[Stored items from a collection]
:::
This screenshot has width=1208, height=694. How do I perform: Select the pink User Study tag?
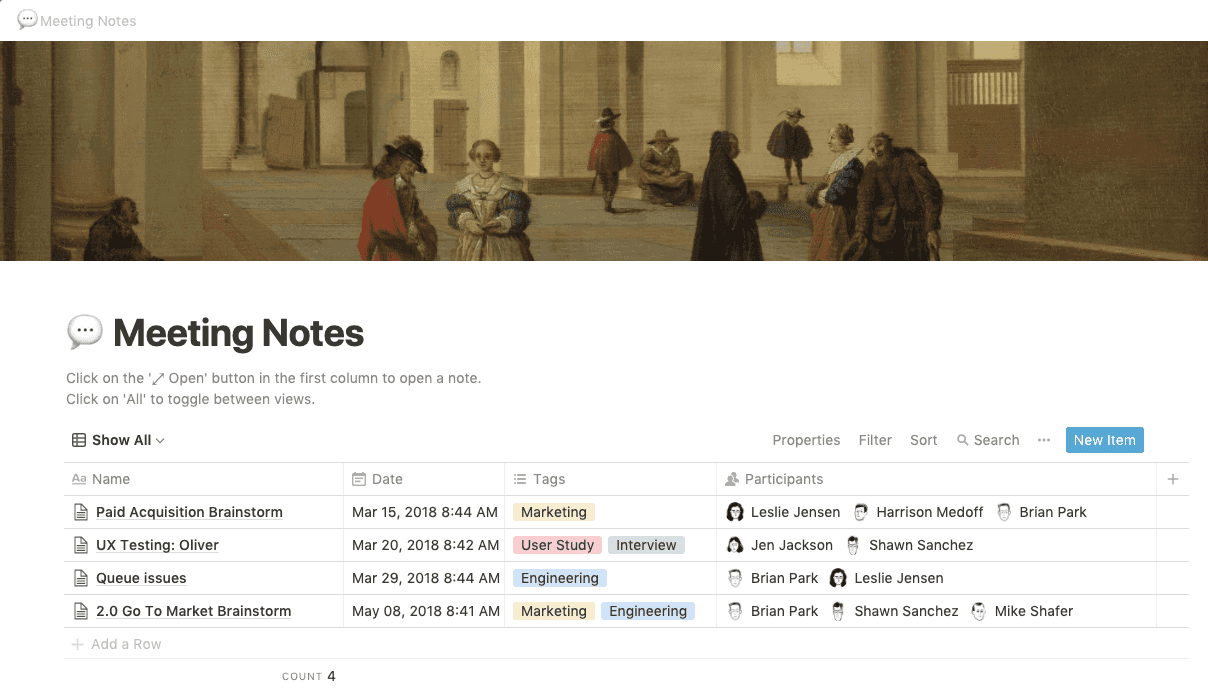point(557,545)
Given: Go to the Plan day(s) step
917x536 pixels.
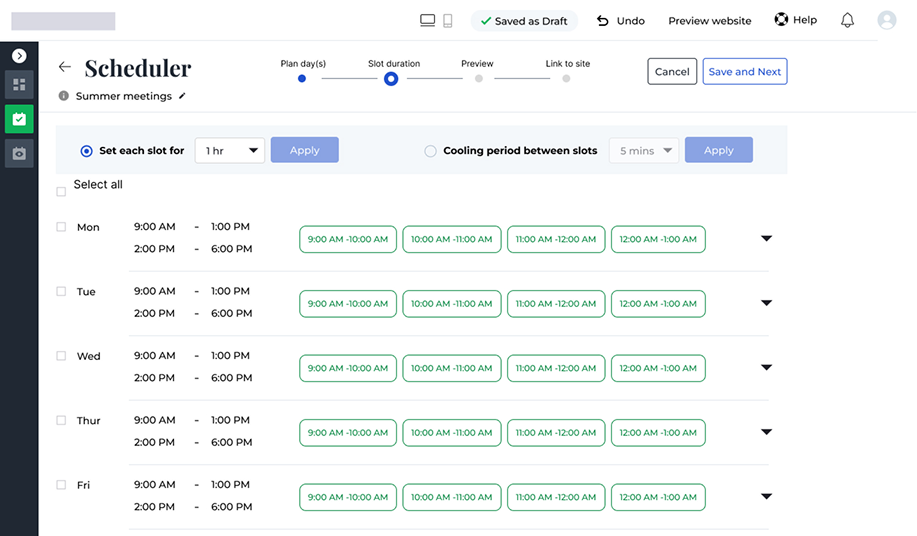Looking at the screenshot, I should (302, 78).
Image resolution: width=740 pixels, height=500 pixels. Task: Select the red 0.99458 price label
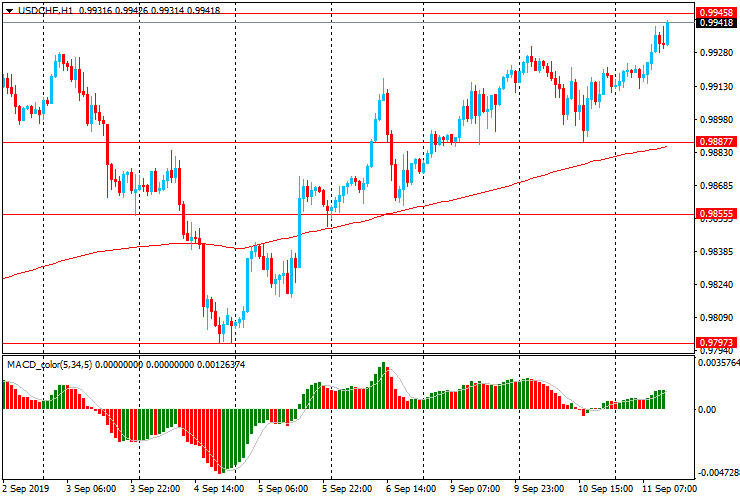point(717,11)
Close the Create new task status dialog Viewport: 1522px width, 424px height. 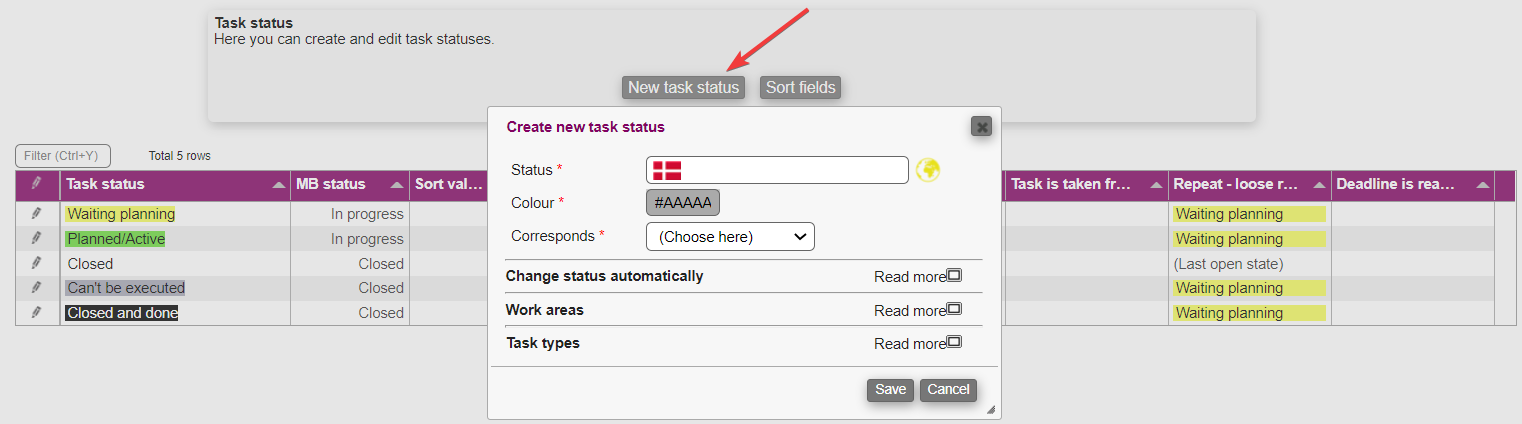coord(981,127)
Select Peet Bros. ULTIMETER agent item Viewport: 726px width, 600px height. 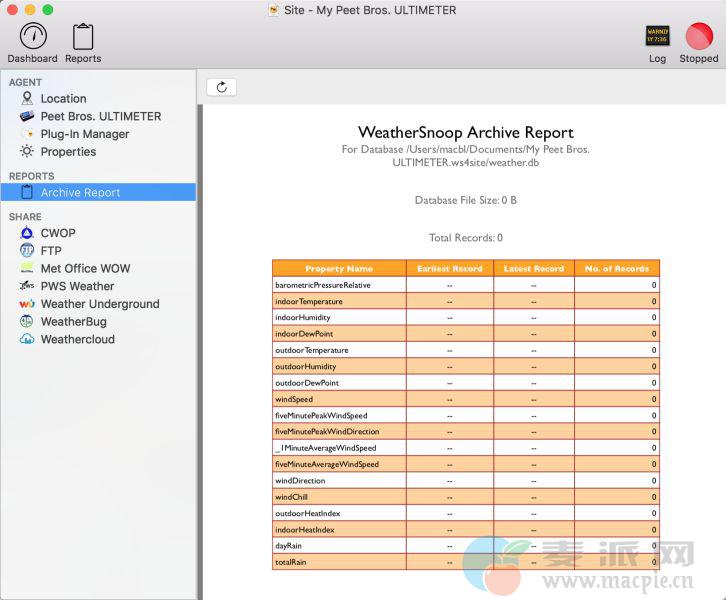point(100,116)
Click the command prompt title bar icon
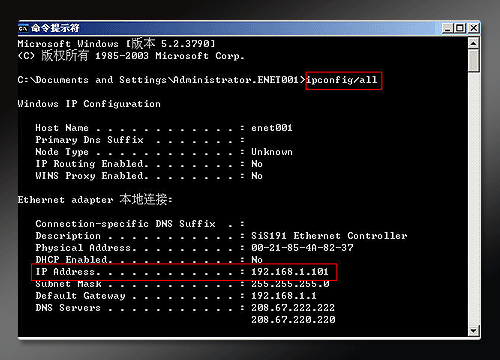The image size is (500, 360). point(23,28)
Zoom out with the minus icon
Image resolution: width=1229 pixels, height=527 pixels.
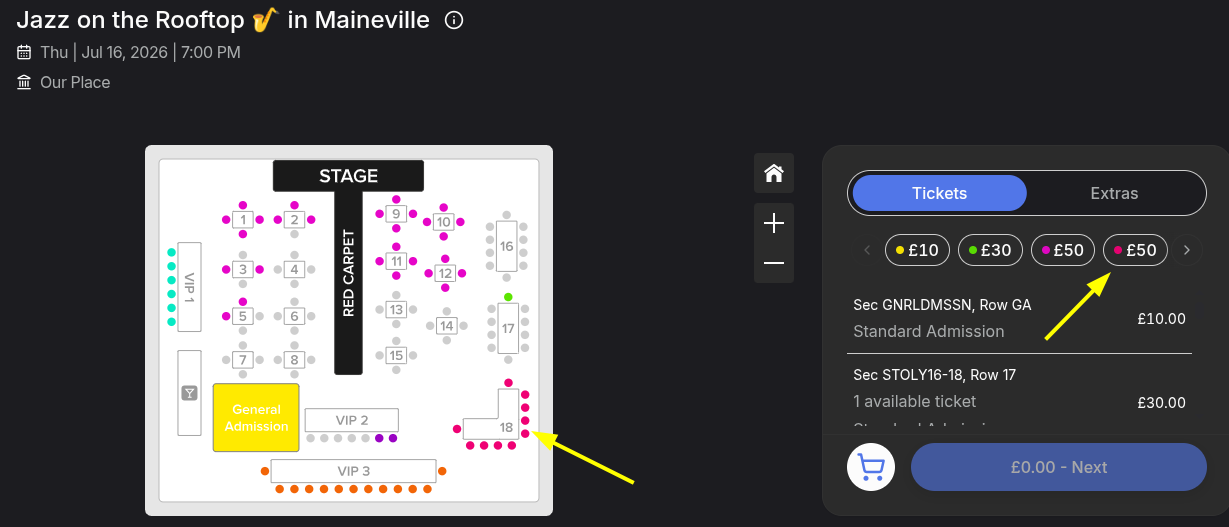pyautogui.click(x=773, y=263)
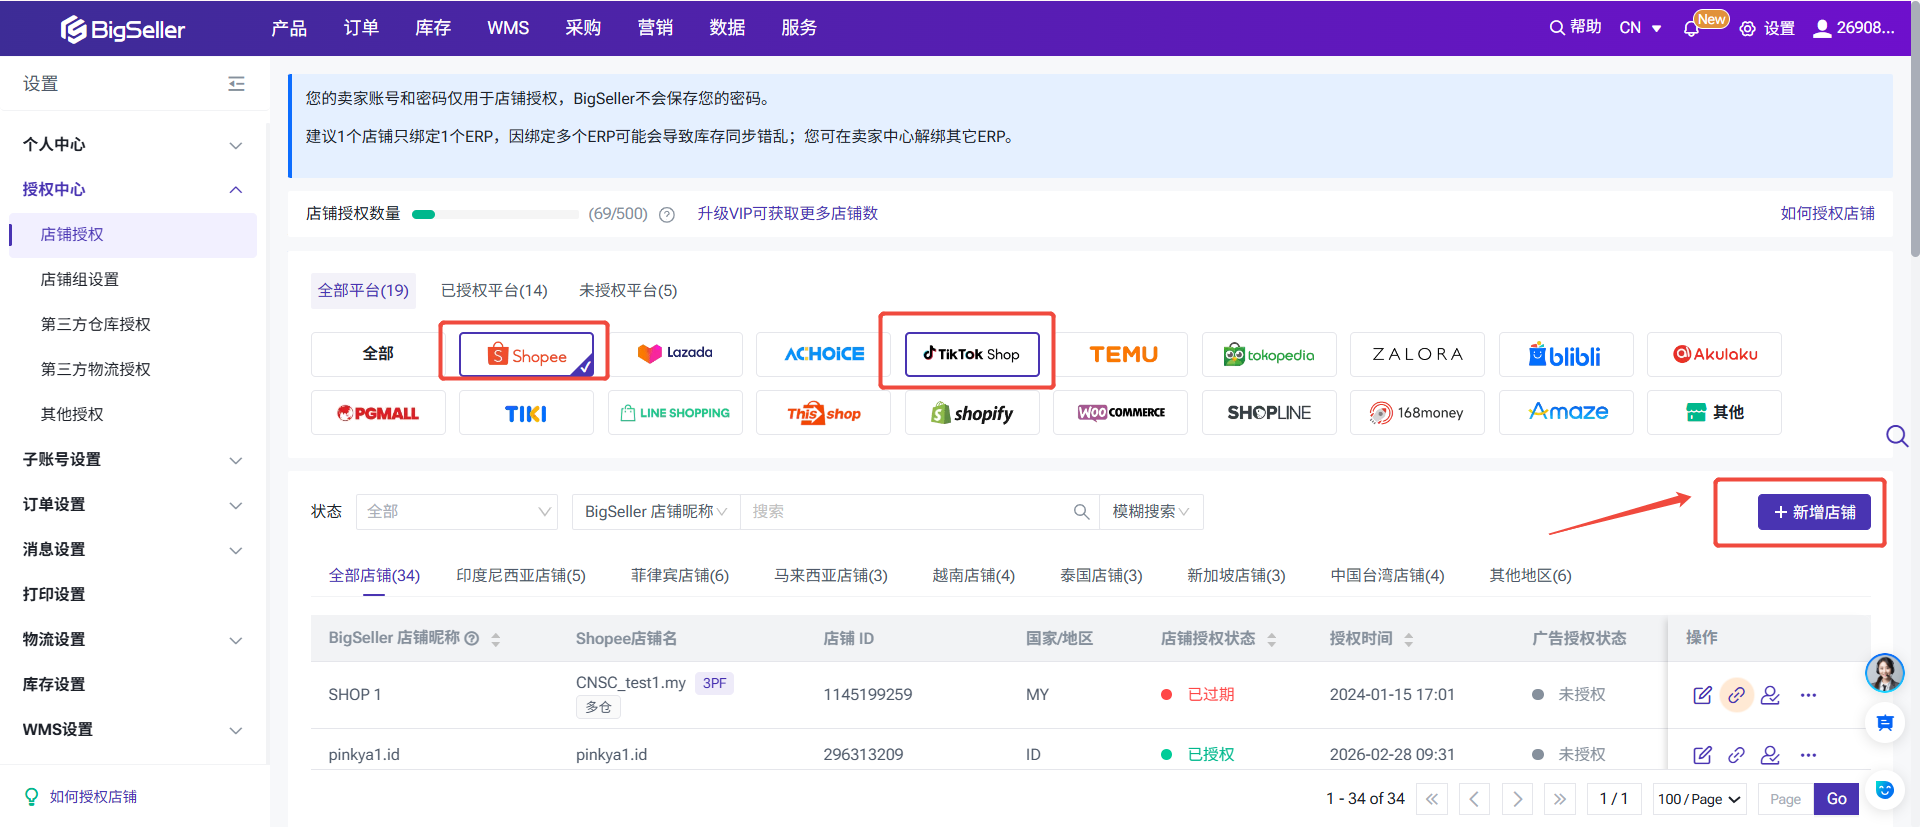Click the 新增店铺 add store button
Image resolution: width=1920 pixels, height=827 pixels.
coord(1813,512)
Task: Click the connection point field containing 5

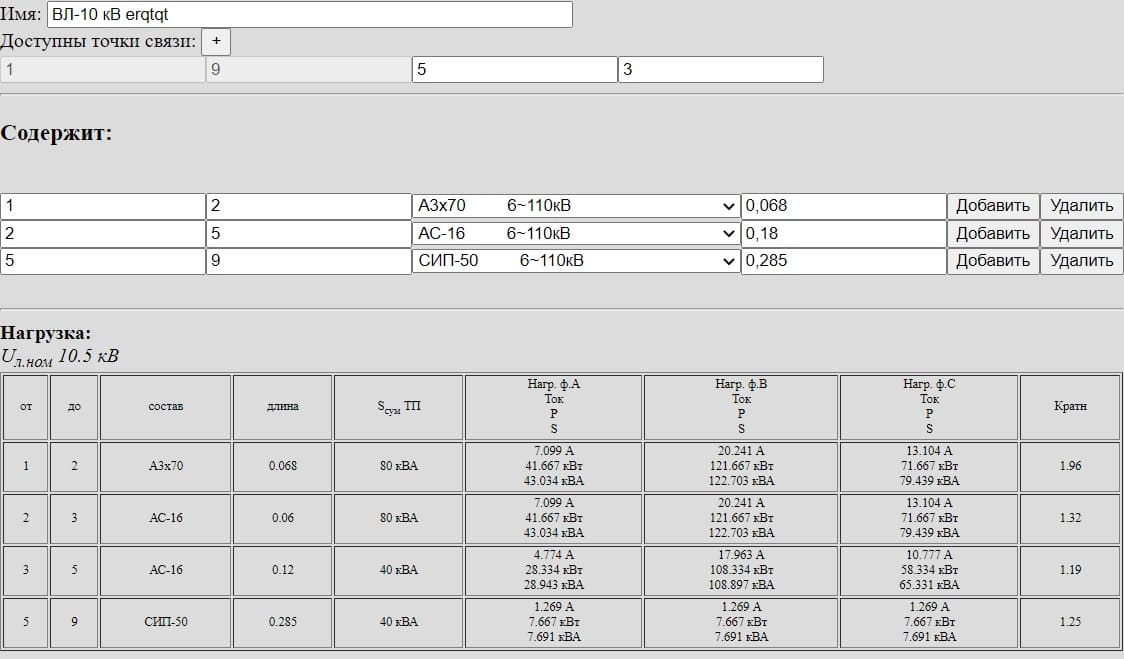Action: (x=514, y=70)
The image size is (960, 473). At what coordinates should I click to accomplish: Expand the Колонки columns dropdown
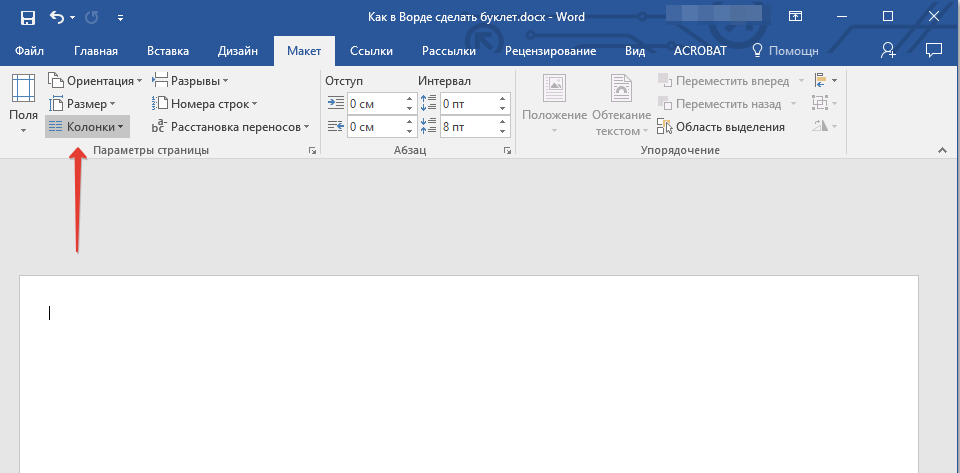pyautogui.click(x=87, y=127)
:::
» Exercise details: Only the lines starting at the one that holds "Click the command prompt title bar icon" and ending at the last line of the data belong in your answer. Please set them down exactly and omit the pictures.

» Solution below:
Click the command prompt title bar icon
The image size is (500, 360). point(23,28)
Zoom out with the minus icon
Image resolution: width=1229 pixels, height=527 pixels.
pyautogui.click(x=773, y=263)
Click the 新增店铺 add store button
Image resolution: width=1920 pixels, height=827 pixels.
coord(1813,512)
Task: Click the connection point field containing 5

Action: (x=514, y=70)
The image size is (960, 473). At what coordinates should I click to accomplish: Expand the Колонки columns dropdown
pyautogui.click(x=87, y=127)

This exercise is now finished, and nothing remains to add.